CANADA - Ontario Municipal Employees Retirement Scheme (OMERS) CEO Paul Haggis is to step down later this year after a disagreement over his role in the fund's new governance structure.

He joined the CAD40bn (€31.2bn) scheme just over three years ago.

A press statement said Haggis's departure was by "mutual agreement". However, he is understood to be unhappy about what he sees as the ‘downgrading' of the CEO's role under a new governance structure.

"When I was hired, my job was to set OMERS on the right path, build its investment presence globally and deliver strong results," he said in the statement. "We've accomplished those goals. The plan's new governance model has changed the nature of my job…. The new CEO will spend more time on the transition to the new governance model and implementing new supplemental pension plans."

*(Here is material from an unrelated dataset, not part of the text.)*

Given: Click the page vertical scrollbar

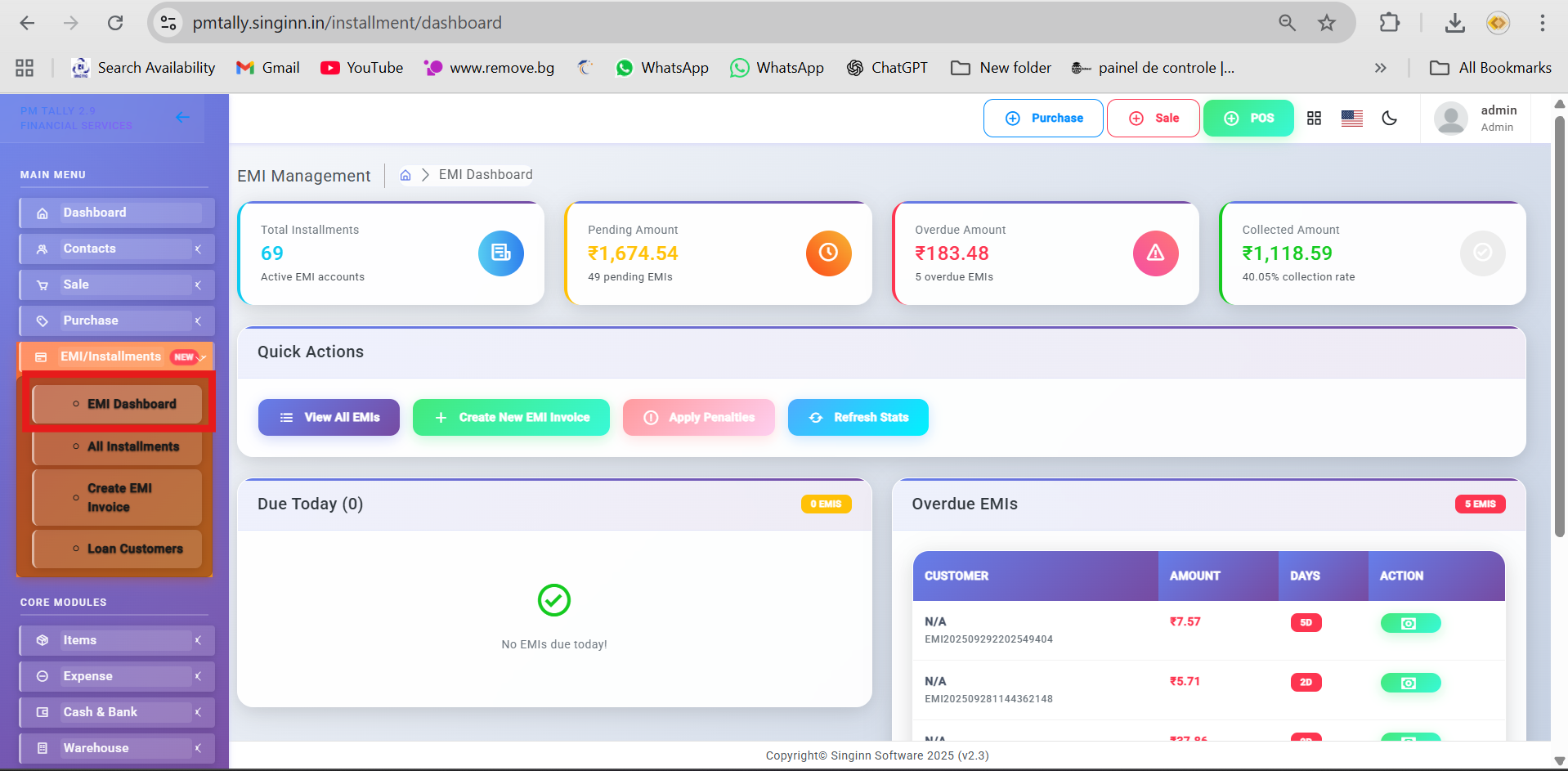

The pension fund has not yet brought in a search consultant to find a replacement for Haggis, though it said it would appoint an interim leader "in the coming months", said OMERS spokeswoman Debbie Oakley.

She added that governance was "a new dimension" to the CEO's role, adding of Haggis:  "Governance is not his expertise or interest."

Oakley suggested that the successor pool was "wide open". Asked if it included overseas candidates, she said: "We operate in a global arena. Nothing is predetermined."

Haggis's departure is apparently unrelated to an ongoing regulatory investigation over the 2002 transfer of its real estate fund management business to infrastructure subsidiary Borealis.

The Canadian Union of Public Employees (CUPE) Ontario, which makes up 40% of OMERS' membership, has also demanded that the fund account for investments including the alleged paying out of CAD100m in annual and termination fees over a 19-month period.